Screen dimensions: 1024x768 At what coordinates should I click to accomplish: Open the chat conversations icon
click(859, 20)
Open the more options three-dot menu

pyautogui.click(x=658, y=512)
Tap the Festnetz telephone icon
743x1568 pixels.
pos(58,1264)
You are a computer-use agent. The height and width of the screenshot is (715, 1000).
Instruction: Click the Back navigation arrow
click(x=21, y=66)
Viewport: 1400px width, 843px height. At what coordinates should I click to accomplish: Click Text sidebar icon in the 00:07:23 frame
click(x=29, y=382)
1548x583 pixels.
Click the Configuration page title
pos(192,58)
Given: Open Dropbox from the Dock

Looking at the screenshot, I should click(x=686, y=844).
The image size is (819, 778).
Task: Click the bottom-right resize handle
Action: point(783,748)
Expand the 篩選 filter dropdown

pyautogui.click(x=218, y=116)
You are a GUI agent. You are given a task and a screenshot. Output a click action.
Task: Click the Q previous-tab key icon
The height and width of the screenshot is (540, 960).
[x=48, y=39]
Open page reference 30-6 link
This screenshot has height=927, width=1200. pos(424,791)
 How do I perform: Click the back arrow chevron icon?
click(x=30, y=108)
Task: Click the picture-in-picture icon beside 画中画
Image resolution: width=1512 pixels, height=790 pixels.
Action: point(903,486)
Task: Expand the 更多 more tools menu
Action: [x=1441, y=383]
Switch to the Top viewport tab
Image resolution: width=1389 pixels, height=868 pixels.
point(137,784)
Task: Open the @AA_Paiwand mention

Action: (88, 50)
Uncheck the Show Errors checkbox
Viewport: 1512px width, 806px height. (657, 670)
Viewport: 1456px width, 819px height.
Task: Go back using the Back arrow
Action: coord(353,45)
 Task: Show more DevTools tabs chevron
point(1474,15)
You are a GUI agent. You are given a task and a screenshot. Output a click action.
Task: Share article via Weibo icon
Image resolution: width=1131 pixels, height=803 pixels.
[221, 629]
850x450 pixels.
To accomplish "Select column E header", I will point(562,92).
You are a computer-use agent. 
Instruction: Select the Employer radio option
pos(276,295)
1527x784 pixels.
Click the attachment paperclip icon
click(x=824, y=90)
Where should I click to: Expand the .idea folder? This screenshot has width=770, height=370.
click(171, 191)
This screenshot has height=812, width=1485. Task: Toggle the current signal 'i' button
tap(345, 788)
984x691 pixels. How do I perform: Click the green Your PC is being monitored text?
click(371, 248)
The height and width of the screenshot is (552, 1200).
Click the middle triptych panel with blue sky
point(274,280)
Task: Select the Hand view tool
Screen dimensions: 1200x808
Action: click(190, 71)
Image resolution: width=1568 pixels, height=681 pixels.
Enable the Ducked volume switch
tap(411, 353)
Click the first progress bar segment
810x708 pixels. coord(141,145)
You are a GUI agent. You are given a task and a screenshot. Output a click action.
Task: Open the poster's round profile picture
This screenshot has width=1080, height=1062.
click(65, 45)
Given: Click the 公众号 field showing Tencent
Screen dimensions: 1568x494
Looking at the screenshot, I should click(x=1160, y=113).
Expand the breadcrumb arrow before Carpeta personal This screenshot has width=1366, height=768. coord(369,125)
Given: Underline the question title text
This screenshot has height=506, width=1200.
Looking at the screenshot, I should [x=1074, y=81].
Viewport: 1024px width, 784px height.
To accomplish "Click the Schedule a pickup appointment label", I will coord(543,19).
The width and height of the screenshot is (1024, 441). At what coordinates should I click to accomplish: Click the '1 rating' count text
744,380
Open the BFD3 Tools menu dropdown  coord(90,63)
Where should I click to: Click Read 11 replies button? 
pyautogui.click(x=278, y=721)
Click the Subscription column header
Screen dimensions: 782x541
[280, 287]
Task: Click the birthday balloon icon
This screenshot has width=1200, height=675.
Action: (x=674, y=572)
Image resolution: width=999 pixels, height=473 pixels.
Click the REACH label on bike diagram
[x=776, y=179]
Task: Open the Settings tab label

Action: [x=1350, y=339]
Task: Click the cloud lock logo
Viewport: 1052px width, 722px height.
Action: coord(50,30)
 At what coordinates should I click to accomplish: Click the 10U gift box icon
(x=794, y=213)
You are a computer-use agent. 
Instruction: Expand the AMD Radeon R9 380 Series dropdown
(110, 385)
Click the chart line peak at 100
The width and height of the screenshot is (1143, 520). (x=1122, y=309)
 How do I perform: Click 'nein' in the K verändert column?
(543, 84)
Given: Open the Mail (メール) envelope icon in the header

*Aim of the task*. Please repeat the items above, putting "Directive" in place of "Instruction" everywhere it occurs and leaving everything else as it is.

*Result of the exercise*.
Screen dimensions: 1024x768 At what coordinates should I click to accomplish: Open the chat conversations icon
click(859, 20)
Open the more options three-dot menu

pyautogui.click(x=658, y=512)
Tap the Festnetz telephone icon
743x1568 pixels.
pos(58,1264)
You are a computer-use agent. The height and width of the screenshot is (715, 1000).
Directive: Click the Back navigation arrow
click(x=21, y=66)
Viewport: 1400px width, 843px height. At what coordinates should I click to accomplish: Click Text sidebar icon in the 00:07:23 frame
click(x=29, y=382)
1548x583 pixels.
Click the Configuration page title
pos(192,58)
Given: Open Dropbox from the Dock

Looking at the screenshot, I should click(x=686, y=844).
The image size is (819, 778).
Task: Click the bottom-right resize handle
Action: point(783,748)
Expand the 篩選 filter dropdown

pyautogui.click(x=218, y=116)
You are a GUI agent. You are given a task and a screenshot. Output a click action.
Task: Click the Q previous-tab key icon
The height and width of the screenshot is (540, 960).
[x=48, y=39]
Open page reference 30-6 link
This screenshot has height=927, width=1200. pos(424,791)
 How do I perform: Click the back arrow chevron icon?
click(x=30, y=108)
Task: Click the picture-in-picture icon beside 画中画
Image resolution: width=1512 pixels, height=790 pixels.
Action: point(903,486)
Task: Expand the 更多 more tools menu
Action: [x=1441, y=383]
Switch to the Top viewport tab
Image resolution: width=1389 pixels, height=868 pixels.
point(137,784)
Task: Open the @AA_Paiwand mention

Action: (88, 50)
Uncheck the Show Errors checkbox
Viewport: 1512px width, 806px height. (657, 670)
Viewport: 1456px width, 819px height.
Task: Go back using the Back arrow
Action: coord(353,45)
 Task: Show more DevTools tabs chevron
point(1474,15)
You are a GUI agent. You are given a task and a screenshot. Output a click action.
Task: Share article via Weibo icon
Image resolution: width=1131 pixels, height=803 pixels.
[221, 629]
850x450 pixels.
To accomplish "Select column E header", I will point(562,92).
You are a computer-use agent. 
Directive: Select the Employer radio option
pos(276,295)
1527x784 pixels.
Click the attachment paperclip icon
click(x=824, y=90)
Where should I click to: Expand the .idea folder? This screenshot has width=770, height=370.
click(171, 191)
This screenshot has height=812, width=1485. Task: Toggle the current signal 'i' button
tap(345, 788)
984x691 pixels. How do I perform: Click the green Your PC is being monitored text?
click(371, 248)
The height and width of the screenshot is (552, 1200).
Click the middle triptych panel with blue sky
point(274,280)
Task: Select the Hand view tool
Screen dimensions: 1200x808
Action: click(190, 71)
Image resolution: width=1568 pixels, height=681 pixels.
Enable the Ducked volume switch
tap(411, 353)
Click the first progress bar segment
810x708 pixels. coord(141,145)
You are a GUI agent. You are given a task and a screenshot. Output a click action.
Task: Open the poster's round profile picture
This screenshot has width=1080, height=1062.
click(65, 45)
Given: Click the 公众号 field showing Tencent
Screen dimensions: 1568x494
Looking at the screenshot, I should click(x=1160, y=113).
Expand the breadcrumb arrow before Carpeta personal This screenshot has width=1366, height=768. coord(369,125)
Given: Underline the question title text
This screenshot has height=506, width=1200.
Looking at the screenshot, I should [x=1074, y=81].
Viewport: 1024px width, 784px height.
To accomplish "Click the Schedule a pickup appointment label", I will coord(543,19).
The width and height of the screenshot is (1024, 441). At what coordinates should I click to accomplish: Click the '1 rating' count text
744,380
Open the BFD3 Tools menu dropdown  coord(90,63)
Where should I click to: Click Read 11 replies button? 
pyautogui.click(x=278, y=721)
Click the Subscription column header
Screen dimensions: 782x541
[280, 287]
Task: Click the birthday balloon icon
This screenshot has width=1200, height=675.
Action: (x=674, y=572)
Image resolution: width=999 pixels, height=473 pixels.
Click the REACH label on bike diagram
[x=776, y=179]
Task: Open the Settings tab label

Action: [x=1350, y=339]
Task: Click the cloud lock logo
Viewport: 1052px width, 722px height.
Action: coord(50,30)
 At what coordinates should I click to accomplish: Click the 10U gift box icon
(x=794, y=213)
You are a computer-use agent. 
Directive: Expand the AMD Radeon R9 380 Series dropdown
(110, 385)
Click the chart line peak at 100
The width and height of the screenshot is (1143, 520). (x=1122, y=309)
 How do I perform: Click 'nein' in the K verändert column?
(543, 84)
Given: Open the Mail (メール) envelope icon in the header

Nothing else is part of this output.